**Exercise aim:** Carry on the passage below about CPALI and wild silk, picking up right after its final sentence.

**Given passage:**

|Date||28 Feb 2008|
Poverty is the leading cause of habitat loss and biodiversity depletion in the developing world. Our challenge is to identify and implement income-generation strategies that rely on maintaining and restoring border forests that edge protected areas – the very sites where traditional livelihood and conservation goals have not always been compatible. To do this, CPALI is introducing new, semi-agricultural techniques, to establish the production of wild silk.
What is silk?
Silk is a fibrous protein produced by almost all insects and spiders. It is used for prey capture, protection and as an aid in reproduction. The domesticated silk moth, Bombyx mori, is the source of most silk sold commercially and its larvae feed on domesticated mulberry plants that are raised agriculturally. Domesticated silk products represent a 2.3 billion dollar/year industry.
Why is “wild silk” different?
“Wild” silk refers to any type of silk other than that spun by Bombyx mori. Wild silk is produced all over the world by many different types of silk moths and in many types of biological environments.

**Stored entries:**
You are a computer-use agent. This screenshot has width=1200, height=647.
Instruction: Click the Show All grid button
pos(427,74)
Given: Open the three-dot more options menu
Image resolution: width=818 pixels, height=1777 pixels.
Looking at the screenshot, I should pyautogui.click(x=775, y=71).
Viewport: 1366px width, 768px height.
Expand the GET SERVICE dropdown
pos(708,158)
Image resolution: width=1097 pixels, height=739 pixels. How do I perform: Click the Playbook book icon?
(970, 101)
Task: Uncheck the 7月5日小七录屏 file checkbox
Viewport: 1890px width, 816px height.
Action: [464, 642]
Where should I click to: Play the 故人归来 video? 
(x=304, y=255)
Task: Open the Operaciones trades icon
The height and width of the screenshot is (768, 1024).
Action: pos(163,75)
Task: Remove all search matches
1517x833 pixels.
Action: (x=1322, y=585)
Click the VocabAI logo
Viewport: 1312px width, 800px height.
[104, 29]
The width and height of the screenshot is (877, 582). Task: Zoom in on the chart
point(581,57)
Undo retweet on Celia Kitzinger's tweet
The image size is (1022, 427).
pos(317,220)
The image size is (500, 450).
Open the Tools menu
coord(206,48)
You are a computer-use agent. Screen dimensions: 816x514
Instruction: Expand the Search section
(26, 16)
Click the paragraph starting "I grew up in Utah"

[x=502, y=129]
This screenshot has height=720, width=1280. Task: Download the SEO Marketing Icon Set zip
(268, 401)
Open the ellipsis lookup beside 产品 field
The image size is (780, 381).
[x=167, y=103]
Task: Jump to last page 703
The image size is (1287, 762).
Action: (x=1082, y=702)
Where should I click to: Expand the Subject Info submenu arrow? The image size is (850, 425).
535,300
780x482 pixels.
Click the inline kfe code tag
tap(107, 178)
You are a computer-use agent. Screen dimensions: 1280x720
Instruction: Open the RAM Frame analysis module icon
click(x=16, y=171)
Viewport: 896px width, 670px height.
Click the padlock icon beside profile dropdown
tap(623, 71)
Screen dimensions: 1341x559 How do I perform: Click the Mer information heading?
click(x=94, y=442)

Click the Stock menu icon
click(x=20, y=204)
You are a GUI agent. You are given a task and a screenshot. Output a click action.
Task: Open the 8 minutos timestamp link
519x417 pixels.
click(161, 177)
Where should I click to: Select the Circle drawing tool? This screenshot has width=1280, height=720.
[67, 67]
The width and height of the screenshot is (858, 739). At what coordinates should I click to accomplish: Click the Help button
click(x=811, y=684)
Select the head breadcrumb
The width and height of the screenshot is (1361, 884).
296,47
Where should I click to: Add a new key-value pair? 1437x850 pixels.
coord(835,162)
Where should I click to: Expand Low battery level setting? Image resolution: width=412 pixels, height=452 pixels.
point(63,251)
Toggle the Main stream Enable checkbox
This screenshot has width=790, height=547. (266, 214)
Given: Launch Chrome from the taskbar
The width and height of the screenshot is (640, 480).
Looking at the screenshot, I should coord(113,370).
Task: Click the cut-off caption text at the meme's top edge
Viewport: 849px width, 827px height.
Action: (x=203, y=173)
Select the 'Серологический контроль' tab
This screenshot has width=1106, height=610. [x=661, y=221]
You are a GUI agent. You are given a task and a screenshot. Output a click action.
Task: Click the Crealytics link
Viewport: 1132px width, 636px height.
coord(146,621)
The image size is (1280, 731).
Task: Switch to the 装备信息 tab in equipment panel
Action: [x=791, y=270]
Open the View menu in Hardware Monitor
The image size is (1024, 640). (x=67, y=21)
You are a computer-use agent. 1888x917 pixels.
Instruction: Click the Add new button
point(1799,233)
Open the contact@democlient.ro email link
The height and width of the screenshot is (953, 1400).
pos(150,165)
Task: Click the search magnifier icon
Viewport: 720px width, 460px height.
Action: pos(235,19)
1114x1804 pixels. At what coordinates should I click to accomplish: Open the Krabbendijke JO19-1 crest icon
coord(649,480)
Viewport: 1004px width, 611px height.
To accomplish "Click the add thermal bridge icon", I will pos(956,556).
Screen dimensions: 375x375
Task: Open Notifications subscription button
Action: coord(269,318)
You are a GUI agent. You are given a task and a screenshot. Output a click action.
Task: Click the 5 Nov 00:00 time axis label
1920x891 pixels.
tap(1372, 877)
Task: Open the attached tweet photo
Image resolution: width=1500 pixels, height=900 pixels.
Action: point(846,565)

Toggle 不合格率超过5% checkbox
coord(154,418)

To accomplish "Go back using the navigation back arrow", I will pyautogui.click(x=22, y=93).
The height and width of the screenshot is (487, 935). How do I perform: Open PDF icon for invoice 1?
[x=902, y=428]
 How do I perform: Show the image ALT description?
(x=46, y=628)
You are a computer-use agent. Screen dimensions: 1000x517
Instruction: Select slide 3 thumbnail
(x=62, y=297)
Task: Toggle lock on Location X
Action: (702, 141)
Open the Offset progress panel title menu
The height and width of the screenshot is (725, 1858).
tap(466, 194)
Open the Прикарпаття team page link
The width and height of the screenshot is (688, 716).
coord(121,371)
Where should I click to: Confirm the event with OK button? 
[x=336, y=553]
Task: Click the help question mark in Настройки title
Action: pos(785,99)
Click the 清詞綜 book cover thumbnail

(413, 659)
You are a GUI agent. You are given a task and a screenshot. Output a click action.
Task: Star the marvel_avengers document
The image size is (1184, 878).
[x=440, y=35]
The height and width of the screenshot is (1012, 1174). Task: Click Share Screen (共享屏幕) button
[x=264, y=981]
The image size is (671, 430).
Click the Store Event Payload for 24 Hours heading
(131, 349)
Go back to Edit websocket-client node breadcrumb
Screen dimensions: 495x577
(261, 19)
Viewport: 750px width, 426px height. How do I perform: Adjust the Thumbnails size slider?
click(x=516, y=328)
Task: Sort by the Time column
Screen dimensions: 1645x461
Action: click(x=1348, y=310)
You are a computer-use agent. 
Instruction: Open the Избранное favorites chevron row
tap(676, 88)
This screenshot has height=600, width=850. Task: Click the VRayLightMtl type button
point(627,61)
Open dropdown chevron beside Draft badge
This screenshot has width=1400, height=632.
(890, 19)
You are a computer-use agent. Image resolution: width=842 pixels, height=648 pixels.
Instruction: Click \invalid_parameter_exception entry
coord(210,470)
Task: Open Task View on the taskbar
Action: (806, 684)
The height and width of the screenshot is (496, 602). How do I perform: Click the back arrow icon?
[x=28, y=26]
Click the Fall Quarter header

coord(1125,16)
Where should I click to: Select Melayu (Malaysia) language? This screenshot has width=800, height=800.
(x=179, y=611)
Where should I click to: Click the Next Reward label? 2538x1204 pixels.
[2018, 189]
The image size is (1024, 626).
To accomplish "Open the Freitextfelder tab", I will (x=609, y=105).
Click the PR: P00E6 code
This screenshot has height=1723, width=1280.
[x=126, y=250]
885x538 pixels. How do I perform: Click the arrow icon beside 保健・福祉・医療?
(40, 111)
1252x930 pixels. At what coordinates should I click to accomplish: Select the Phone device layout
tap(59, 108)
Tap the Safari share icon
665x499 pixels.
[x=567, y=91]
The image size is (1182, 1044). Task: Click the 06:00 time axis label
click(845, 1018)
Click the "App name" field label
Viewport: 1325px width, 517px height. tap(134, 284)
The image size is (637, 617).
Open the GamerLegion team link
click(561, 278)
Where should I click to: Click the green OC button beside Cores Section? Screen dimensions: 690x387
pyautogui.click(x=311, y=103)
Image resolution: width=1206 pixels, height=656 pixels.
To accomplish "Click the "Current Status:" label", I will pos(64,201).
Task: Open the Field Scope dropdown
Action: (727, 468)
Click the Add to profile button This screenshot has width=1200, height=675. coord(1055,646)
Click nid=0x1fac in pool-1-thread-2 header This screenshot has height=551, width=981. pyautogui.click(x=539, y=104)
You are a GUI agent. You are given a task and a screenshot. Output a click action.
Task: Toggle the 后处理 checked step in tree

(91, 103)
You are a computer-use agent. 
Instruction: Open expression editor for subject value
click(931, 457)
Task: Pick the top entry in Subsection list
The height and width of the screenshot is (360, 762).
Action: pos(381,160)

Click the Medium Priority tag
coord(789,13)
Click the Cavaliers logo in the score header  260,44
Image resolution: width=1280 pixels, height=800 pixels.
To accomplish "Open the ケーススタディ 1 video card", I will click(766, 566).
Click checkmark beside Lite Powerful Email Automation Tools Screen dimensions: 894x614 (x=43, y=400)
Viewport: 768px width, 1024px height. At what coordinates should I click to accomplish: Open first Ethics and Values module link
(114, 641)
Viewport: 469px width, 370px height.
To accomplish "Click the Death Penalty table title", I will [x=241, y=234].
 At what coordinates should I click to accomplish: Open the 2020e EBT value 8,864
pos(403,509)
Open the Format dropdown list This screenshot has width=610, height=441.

**Answer box:**
Beautiful colors, porous, light-weight thread and natural sheens make wild silk suitable for a variety of purposes including biomedical products, textiles, jewelry and paper. Sustainable production of wild silk can be a source of cash income for rural communities that depend on maintaining native plants. Wild silk products are “green” and occupy a unique market niche that is higher value and hence differentiated from the domesticated silk market.
How we work:
Our first step is to survey natural populations of silk moth food plants. We then identify farmers whose lands currently have many moth food plants and who are interested in producing silk. With the farmers’ help, we populate the host plants with disease-free eggs that we have raised at CPALI’s demonstration site. Farmers are taught how to care for the trees and larvae, as well as monitor larval development.
After 1 month, farmers collect the cocoons and pupae to sell to CPALI. With this modest start and immediate income return, farmers can understand the potential benefits of wild silk production using resources currently at hand. Our goal is to inspire framers to increase the profits they earn from silk by planting additional food plants for larger silk output. In the long term we hope to encourage farmers to plant “green belts” of different plant species that are fed on three endemic larvae that produce silk of commercial value.